(Pixel coordinate grounding data)
####

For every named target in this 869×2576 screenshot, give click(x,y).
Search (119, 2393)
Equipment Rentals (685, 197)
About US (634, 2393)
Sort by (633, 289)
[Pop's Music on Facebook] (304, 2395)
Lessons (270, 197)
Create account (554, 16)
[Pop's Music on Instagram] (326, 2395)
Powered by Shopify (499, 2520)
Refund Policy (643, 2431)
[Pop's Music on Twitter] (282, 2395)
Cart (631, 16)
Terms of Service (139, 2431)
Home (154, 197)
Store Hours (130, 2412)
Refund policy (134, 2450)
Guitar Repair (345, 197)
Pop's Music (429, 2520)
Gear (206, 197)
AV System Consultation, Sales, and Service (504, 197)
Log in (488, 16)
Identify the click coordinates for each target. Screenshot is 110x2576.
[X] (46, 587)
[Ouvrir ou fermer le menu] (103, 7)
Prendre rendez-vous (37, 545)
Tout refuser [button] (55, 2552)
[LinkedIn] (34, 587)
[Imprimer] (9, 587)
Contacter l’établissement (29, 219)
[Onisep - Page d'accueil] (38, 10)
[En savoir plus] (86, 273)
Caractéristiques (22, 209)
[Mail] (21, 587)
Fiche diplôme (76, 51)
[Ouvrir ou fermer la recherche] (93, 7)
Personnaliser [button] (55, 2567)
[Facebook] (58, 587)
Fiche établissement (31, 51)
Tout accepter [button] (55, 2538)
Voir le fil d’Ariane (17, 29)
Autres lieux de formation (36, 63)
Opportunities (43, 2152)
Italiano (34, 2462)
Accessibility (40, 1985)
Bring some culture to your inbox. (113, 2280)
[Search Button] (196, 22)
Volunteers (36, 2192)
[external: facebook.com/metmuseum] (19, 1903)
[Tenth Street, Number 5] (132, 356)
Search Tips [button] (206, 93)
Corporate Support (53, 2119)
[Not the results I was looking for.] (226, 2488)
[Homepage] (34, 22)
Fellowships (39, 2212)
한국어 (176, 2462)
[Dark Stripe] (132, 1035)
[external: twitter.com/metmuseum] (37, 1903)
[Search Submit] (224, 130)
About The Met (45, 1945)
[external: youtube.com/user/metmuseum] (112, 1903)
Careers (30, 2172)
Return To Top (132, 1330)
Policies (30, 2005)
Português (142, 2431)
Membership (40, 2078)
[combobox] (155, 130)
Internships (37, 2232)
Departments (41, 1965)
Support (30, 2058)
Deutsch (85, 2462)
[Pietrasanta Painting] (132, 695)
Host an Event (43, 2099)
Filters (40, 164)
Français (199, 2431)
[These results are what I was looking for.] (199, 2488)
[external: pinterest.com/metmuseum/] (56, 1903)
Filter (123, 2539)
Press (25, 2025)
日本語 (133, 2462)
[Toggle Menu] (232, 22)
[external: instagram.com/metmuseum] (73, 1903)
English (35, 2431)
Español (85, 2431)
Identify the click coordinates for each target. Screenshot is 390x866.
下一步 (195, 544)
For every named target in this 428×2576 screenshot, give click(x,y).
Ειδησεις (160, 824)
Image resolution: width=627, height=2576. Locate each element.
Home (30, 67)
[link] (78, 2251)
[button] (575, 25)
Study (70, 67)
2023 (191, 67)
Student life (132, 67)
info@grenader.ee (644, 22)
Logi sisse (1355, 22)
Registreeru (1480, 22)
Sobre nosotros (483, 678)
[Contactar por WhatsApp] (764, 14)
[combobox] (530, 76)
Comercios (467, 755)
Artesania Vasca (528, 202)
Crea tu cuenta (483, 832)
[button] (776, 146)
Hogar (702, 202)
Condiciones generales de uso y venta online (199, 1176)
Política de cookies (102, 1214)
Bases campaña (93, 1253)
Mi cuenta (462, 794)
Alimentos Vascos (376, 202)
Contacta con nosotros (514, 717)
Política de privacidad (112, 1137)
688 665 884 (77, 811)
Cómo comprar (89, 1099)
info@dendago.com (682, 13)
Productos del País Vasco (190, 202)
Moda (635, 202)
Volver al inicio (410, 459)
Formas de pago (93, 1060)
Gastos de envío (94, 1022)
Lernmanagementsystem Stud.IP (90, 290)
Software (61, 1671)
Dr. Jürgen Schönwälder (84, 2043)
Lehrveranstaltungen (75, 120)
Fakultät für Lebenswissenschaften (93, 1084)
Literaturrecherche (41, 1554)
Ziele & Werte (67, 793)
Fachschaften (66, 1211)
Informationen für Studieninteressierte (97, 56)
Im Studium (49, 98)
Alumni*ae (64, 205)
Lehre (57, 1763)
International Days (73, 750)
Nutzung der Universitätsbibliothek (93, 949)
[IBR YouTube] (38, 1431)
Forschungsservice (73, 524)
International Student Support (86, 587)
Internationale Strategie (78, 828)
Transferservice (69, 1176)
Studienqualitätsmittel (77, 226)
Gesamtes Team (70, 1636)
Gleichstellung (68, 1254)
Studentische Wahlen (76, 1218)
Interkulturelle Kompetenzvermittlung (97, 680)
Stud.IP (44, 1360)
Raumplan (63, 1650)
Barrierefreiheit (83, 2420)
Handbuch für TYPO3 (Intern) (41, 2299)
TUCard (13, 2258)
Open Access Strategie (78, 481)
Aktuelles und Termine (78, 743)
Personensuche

####

> _Task to complete_
Check every line above for the word "fermer" and copy those that have it.

> _Task answer_
[Ouvrir ou fermer le menu] (103, 7)
[Ouvrir ou fermer la recherche] (93, 7)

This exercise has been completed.